Every year about this time, there is a ritual in Washington in which the Census Bureau releases its annual poverty numbers and the punditocracy debates whether the President is to blame for the fact that we are making no progress against poverty. It happens every year regardless of who’s President.
The more interesting debates are usually quieter, if they happen at all, about other figures in the report. The following 2 graphs in the Census presentation struck me as the most important in terms of what they say about current policy debates.
In a departure from the “makers vs. takers” rhetoric the GOP frontrunner deployed in the 2012 campaign, candidates of both parties in the 2016 race are decrying stagnant middle class incomes and the rise of the super-rich. Ted Cruz and Bernie Sanders have said things on this topic that sound nearly identical. But as the foregoing graph shows, this growing gulf between the rich and everyone else is nothing new. It’s a trend with a long history, pre-dating Reagan. The gulf isn’t really any wider now than it was at the end of the Clinton years, and yet that doesn’t diminish the stark reality that the modest gains below the 50th percentile have emerged as the thorniest public policy dilemma of our generation. This is what the 2016 debates should be about, but somehow CNN’s moderators in the last debate couldn’t figure out how to squeeze questions about this issue into the 3-hour-long slugfest.

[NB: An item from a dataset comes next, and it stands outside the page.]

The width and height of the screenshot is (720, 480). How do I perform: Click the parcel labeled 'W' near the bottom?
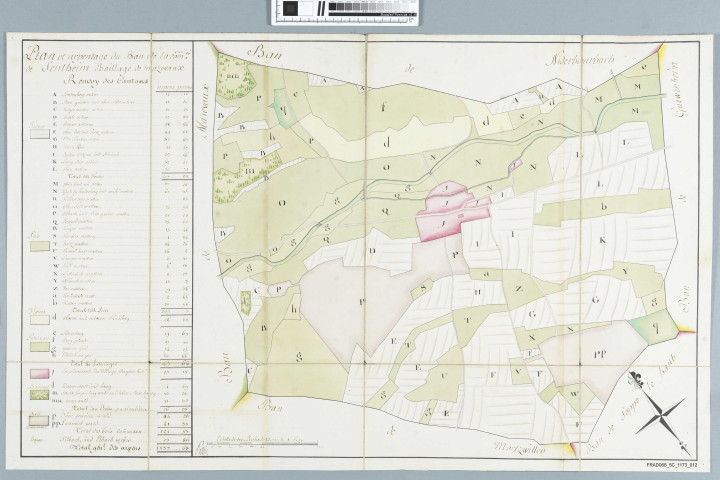click(572, 394)
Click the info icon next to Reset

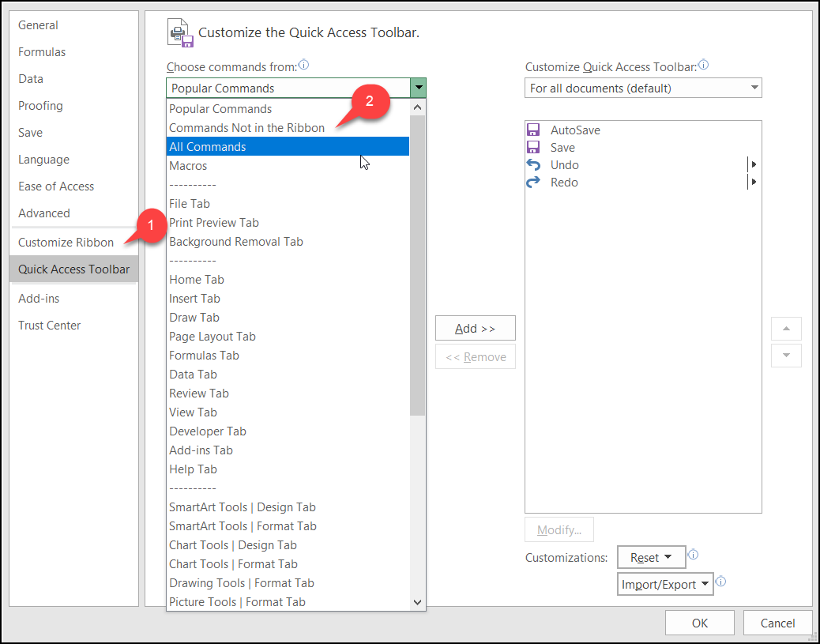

This one shows the success we’ve had over time reducing elderly poverty. The Under 18 line isn’t just a measure of child poverty; it’s a measure of household poverty, since most kids who are poor are living with at least one parent or head of household. Entitlement reform isn’t as much of a topic in the current campaign, but it’s no less of an issue. The very programs that helped bring down that red line will play a role in keeping the blue and green lines steady or rising unless we figure out how to change them.